Work task ▸ Upon reaching the line that contains "Zoom out on the map" in the records below, begin repeating every line exactly through the last one, skipping pictures.
================
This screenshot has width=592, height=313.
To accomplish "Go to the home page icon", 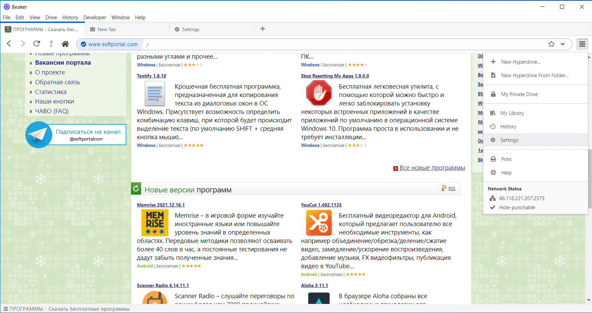I will point(65,44).
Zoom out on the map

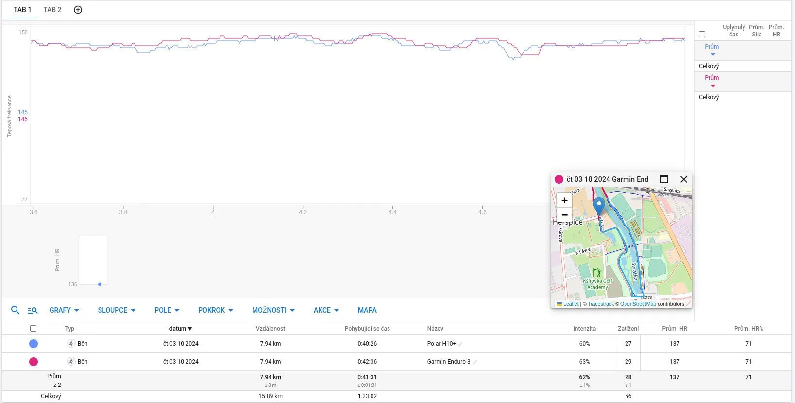564,215
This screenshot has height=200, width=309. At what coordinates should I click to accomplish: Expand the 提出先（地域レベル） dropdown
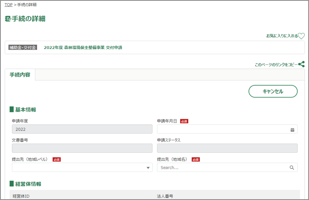click(148, 167)
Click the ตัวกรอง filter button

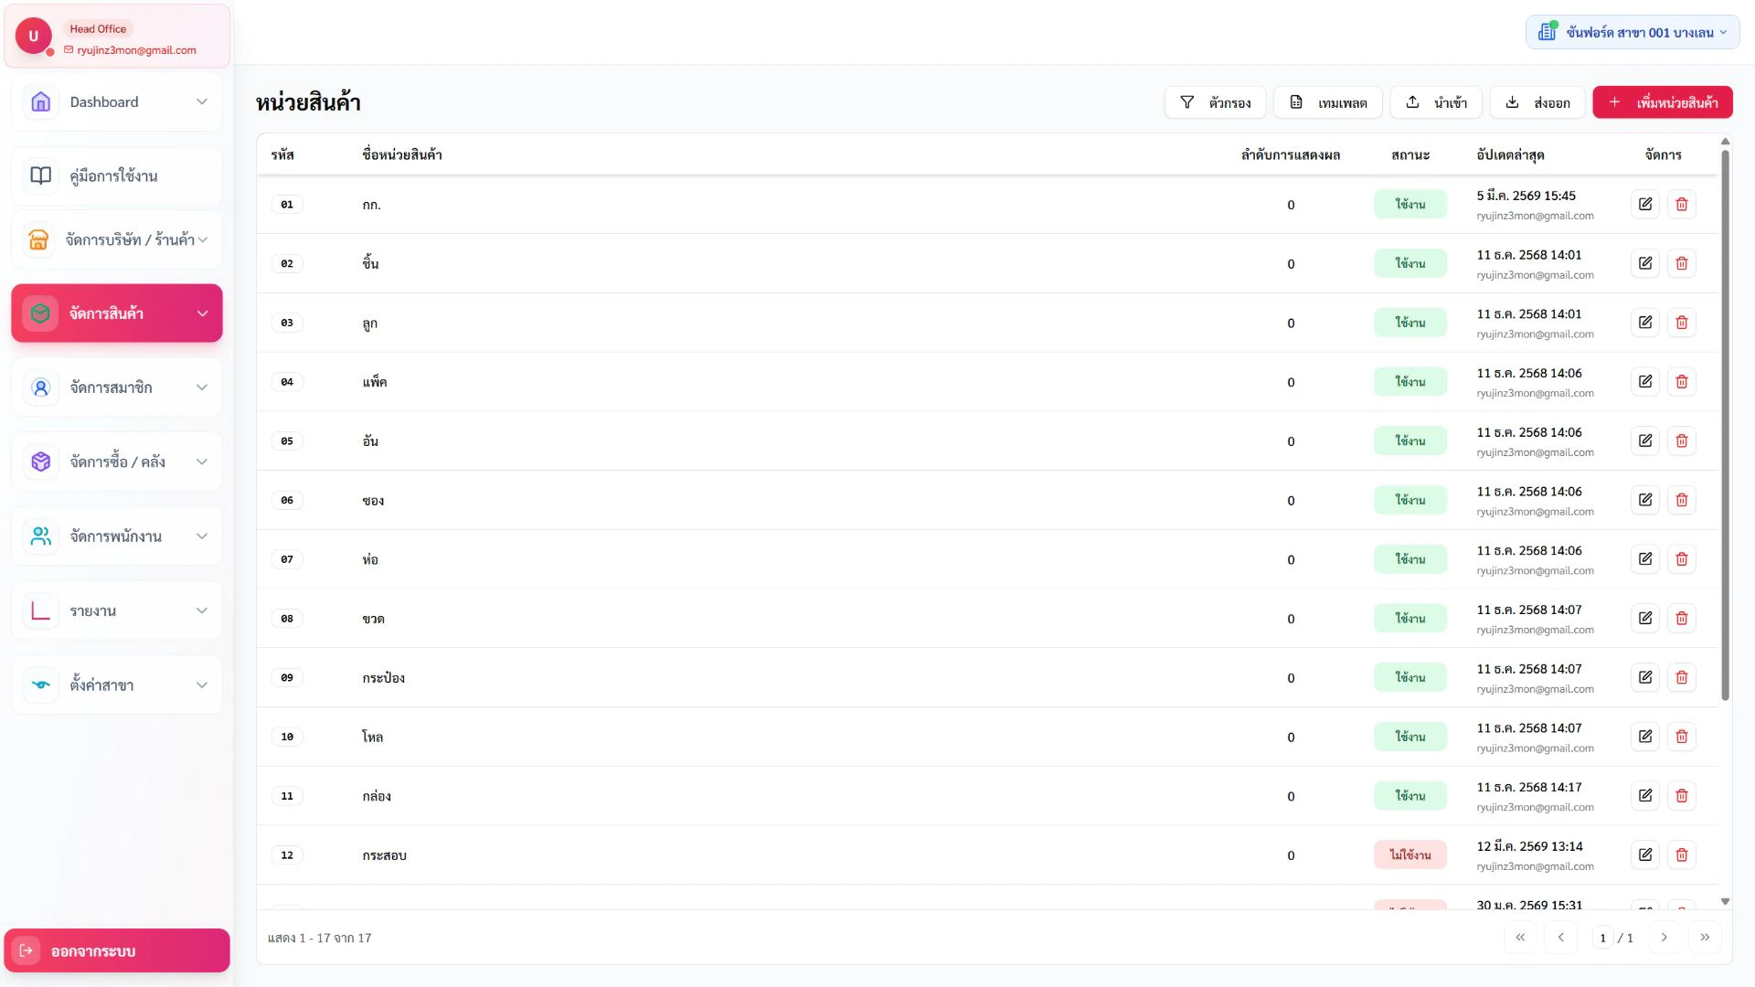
================
Written response ▸
Zoom out on the map

564,215
This screenshot has height=200, width=309. At what coordinates should I click to accomplish: Expand the 提出先（地域レベル） dropdown
click(148, 167)
Click the ตัวกรอง filter button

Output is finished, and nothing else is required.